Alphanumeric coding combines letters and numbers in the same code. For example, “A1” for “Price Complaint,” “A2” for “Quality Complaint,” “B1” for “Delivery Complaint.” In Indian business research, alphanumeric coding is useful for hierarchical or complex coding schemes where letters indicate broad categories and numbers indicate subcategories. Advantages include human readability and logical grouping. For example, all A codes are product related; all B codes are service related. Disadvantages include incompatibility with many statistical packages that expect purely numeric variables. Alphanumeric codes require conversion or special handling in SPSS, R, or Excel. Use alphanumeric coding for qualitative data management (e.g., NVivo) rather than quantitative analysis. For statistical analysis, convert to numeric codes with a separate codebook.

9. Dummy Coding

Dummy coding converts categorical variables with k categories into k-1 binary (0/1) variables for use in regression analysis. For example, “Payment Method” has three categories: UPI, Credit Card, Cash on Delivery. Dummy coding creates two variables: Payment_UPI (1 if UPI, else 0) and Payment_Credit (1 if Credit Card, else 0). Cash on Delivery becomes the reference category (coded 0 on both). In Indian business research, dummy coding is essential for including categorical independent variables in regression, ANOVA, and other parametric models. One category must be omitted as reference to avoid perfect multicollinearity. Interpretation compares each category to the reference category. Dummy coding preserves all information from categorical variables while enabling powerful statistical analysis. It is standard practice in business research.

10. Effect Coding

Effect coding (also called deviation coding) is an alternative to dummy coding for categorical variables in regression. Instead of comparing each category to a reference category, effect coding compares each category to the overall mean of all categories. Codes are typically -1, 0, and 1. For a variable with three categories, two effect coded variables are created.
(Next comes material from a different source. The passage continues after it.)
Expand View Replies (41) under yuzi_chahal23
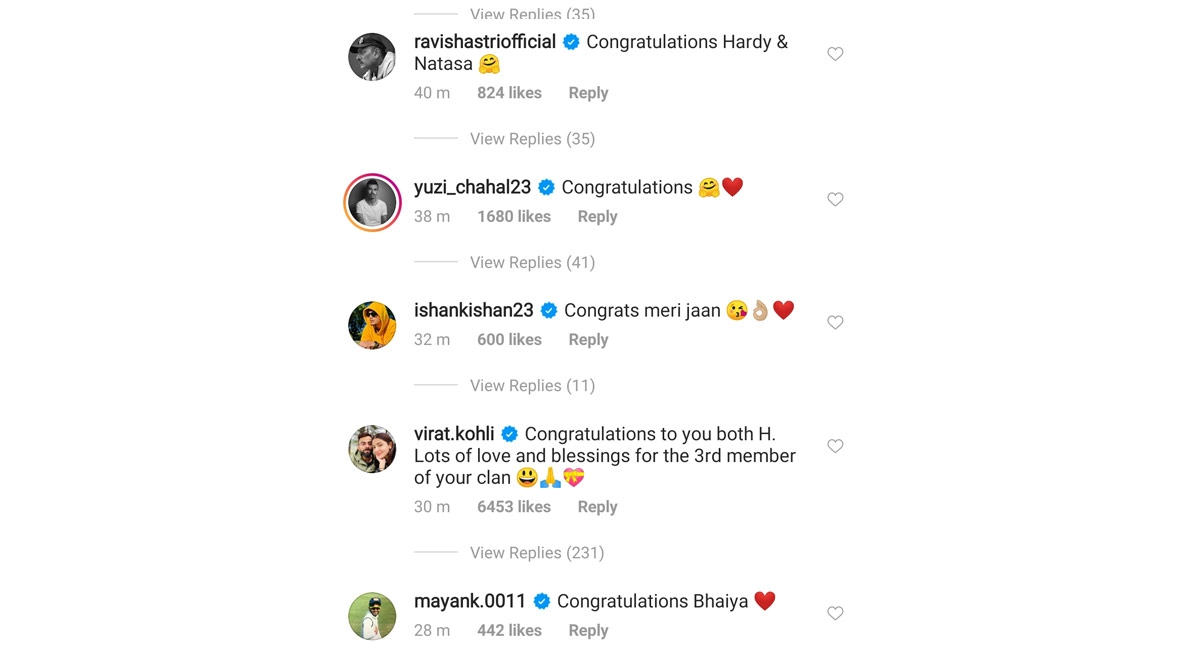(532, 262)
The mean of the effect codes across categories is zero. In Indian business research, effect coding is less common than dummy coding but useful when no natural reference category exists. Interpretation: a positive coefficient means that category scores above the grand mean; negative means below. Effect coding is preferred in some experimental designs and when all categories are equally meaningful. However, dummy coding remains the industry standard due to simpler interpretation.